Case study: radar in action
A major operator of a large-scale tank farm faced significant challenges in preventing overfills. Its existing methods of obtaining measurements – float systems and tilt switches–were prone to inaccuracies and mechanical failure, requiring
frequent maintenance and leading to operational inefficiencies and potential safety hazards. Seeking a more reliable solution, the operator explored the potential of using advanced radar level measurement technology.
Radar in tank farms
Radar level measurement in the tank farm can be separated into two broad categories: tank gauging systems and overfill prevention systems.
Tank gauging systems
Initially, the tank farm operator in this case study integrated radar sensors into its tank gauging systems. For nearly 50 years, radar has been used as a means to provide level measurement for tank gauging systems. These custody transfer radars are extremely accurate (+/- 0.5mm). Furthermore, some form of digital communication is usually employed to ensure that accuracy is not lost during the transmission of the level information.
Overfill prevention systems
In recent years, radar level sensors have experienced an increase in usage as part of overfill prevention systems.
These sensors are not affected by changing process conditions; changes in temperature, pressure, or product density do not affect the radar’s ability to detect the overall level of the material in the tank.
Another major benefit of using radar sensors in overfill prevention systems is that they are solid state devices. There are no moving parts, and there is no maintenance or calibration required. Once a sensor is installed, the operator does not have to do anything to keep it running reliably.
After learning of the additional benefits of radar, the tank farm operator expanded its use of sensors beyond tank gauging and into the overfill prevention systems. One standout feature for the operator was the active nature of radar sensors. With the radar sensors constantly measuring the level, the sensors’ output could be compared with inventory management sensors, allowing the client to monitor performance continuously. Discrepancies between sensors could indicate potential issues, giving operators ample warning to address problems before an overfill condition occurred.
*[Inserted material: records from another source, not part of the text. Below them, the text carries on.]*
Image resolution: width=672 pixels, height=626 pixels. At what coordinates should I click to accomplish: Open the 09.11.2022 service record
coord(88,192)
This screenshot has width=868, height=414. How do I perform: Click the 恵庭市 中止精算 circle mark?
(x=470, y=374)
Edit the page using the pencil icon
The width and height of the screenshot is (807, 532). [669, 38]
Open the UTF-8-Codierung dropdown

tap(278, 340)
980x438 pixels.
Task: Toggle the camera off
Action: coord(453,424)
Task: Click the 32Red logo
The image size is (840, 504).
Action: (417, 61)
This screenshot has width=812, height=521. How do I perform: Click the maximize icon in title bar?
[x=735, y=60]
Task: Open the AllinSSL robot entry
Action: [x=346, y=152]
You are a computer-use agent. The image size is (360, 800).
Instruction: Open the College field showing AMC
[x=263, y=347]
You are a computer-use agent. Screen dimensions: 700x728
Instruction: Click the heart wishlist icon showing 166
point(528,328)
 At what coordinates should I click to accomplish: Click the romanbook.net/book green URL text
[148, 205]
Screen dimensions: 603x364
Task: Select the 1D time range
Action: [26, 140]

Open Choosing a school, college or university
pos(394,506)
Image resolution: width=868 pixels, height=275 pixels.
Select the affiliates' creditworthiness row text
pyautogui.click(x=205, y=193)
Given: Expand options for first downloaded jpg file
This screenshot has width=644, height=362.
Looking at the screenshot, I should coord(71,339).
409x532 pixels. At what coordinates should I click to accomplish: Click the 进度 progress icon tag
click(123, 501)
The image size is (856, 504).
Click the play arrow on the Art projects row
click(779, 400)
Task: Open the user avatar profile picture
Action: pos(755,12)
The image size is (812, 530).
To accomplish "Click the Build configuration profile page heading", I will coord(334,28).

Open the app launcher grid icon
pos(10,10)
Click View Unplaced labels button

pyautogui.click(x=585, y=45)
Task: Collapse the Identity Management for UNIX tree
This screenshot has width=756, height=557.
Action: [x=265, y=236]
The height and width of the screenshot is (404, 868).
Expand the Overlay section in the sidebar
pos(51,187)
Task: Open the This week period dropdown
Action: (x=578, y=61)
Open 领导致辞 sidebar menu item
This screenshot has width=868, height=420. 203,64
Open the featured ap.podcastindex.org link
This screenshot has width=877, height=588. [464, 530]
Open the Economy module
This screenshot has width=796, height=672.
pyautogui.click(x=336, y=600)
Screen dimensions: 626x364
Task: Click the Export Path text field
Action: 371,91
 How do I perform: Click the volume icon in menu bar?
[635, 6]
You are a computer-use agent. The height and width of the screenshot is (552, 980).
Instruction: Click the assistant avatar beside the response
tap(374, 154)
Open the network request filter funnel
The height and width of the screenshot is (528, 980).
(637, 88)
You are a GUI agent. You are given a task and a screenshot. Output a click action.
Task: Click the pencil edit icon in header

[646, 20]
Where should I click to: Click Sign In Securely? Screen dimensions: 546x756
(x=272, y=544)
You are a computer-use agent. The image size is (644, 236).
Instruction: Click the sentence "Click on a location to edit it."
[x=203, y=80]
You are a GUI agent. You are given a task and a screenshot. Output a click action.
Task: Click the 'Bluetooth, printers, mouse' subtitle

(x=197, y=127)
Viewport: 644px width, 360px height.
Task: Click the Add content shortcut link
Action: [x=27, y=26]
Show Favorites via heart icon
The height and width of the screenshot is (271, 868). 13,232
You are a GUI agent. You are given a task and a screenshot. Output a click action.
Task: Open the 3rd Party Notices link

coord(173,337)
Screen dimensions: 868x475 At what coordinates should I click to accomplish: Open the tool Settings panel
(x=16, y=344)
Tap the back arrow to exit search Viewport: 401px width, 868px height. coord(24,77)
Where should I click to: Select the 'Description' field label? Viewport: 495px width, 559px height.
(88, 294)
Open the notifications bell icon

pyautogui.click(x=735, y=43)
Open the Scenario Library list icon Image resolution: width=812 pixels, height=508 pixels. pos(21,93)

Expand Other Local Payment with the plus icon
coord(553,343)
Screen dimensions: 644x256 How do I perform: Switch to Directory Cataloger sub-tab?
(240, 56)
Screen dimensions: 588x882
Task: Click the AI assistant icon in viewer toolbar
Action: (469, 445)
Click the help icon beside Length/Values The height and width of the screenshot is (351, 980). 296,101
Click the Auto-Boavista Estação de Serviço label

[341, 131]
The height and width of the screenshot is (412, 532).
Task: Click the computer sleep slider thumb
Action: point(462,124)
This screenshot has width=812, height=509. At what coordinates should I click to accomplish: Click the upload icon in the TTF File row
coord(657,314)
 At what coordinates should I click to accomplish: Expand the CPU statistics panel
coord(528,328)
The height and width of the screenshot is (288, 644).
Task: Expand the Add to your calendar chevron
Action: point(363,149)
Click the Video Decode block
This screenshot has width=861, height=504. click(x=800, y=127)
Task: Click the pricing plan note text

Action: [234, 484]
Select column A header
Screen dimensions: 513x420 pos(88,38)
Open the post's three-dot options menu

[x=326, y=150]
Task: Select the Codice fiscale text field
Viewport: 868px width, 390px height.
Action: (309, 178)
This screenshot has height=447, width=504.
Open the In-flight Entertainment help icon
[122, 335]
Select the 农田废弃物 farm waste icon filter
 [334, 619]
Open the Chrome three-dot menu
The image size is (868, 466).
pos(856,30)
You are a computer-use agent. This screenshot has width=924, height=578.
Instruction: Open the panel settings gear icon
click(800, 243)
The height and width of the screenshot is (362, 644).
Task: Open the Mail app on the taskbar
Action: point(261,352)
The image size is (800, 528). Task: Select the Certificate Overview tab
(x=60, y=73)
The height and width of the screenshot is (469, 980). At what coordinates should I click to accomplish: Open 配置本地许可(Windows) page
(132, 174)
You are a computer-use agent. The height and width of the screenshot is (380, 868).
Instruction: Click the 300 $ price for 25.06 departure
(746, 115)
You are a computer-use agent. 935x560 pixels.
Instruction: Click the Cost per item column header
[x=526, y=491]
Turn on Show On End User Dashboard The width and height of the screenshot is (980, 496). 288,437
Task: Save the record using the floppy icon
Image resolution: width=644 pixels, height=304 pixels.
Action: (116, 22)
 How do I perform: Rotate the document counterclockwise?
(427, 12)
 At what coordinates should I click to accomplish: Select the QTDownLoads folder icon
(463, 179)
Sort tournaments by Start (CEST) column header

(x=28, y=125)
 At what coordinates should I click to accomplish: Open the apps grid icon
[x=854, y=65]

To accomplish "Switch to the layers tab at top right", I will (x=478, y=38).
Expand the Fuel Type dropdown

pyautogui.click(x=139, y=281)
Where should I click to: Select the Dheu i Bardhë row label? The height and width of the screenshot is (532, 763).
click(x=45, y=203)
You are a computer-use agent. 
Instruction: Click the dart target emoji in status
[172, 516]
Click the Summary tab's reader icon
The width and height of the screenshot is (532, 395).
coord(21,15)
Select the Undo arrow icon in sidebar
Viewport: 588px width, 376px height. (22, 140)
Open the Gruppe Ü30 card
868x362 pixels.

Radar sensors constantly run diagnostics and monitor their own performance. If proof tests are required, radar sensors can be tested by remotely activating a function test. In this scenario, the operator sends a command to the radar sensor to perform its diagnostic function. The tool used to send these commands, usually a computer connected to the sensor via a form of digital communication (HART, Modbus, etc.), will produce a report documenting the results of the test.
Deployment methods
Radar used for overfill prevention has the added benefit of mounting capability; it can be mounted on the vessel and deployed in a variety of methods. For example, radar level measurement sensors are typically mounted on the roof of the tank and measure the liquid directly below. In tank farms, it is also common for radar level sensors to be mounted over a floating roof or measuring the liquid surface in a stilling well.
Floating roof mounting
The aforementioned tank farm operator deployed radar sensors in various configurations; one of these configurations was floating roof mounting. When mounted over a floating roof, a radar sensor actually measures the surface of the roof as it travels up and down with the surface of the liquid. The metal roof is highly reflective, thus returning a high amount of radar energy back to the sensor. The construction can be an internal or external floating roof. When it is an external floating roof, the radar sensor is mounted in a fixed location on a bracket, usually near the wall of the tank that is easily accessible for maintenance.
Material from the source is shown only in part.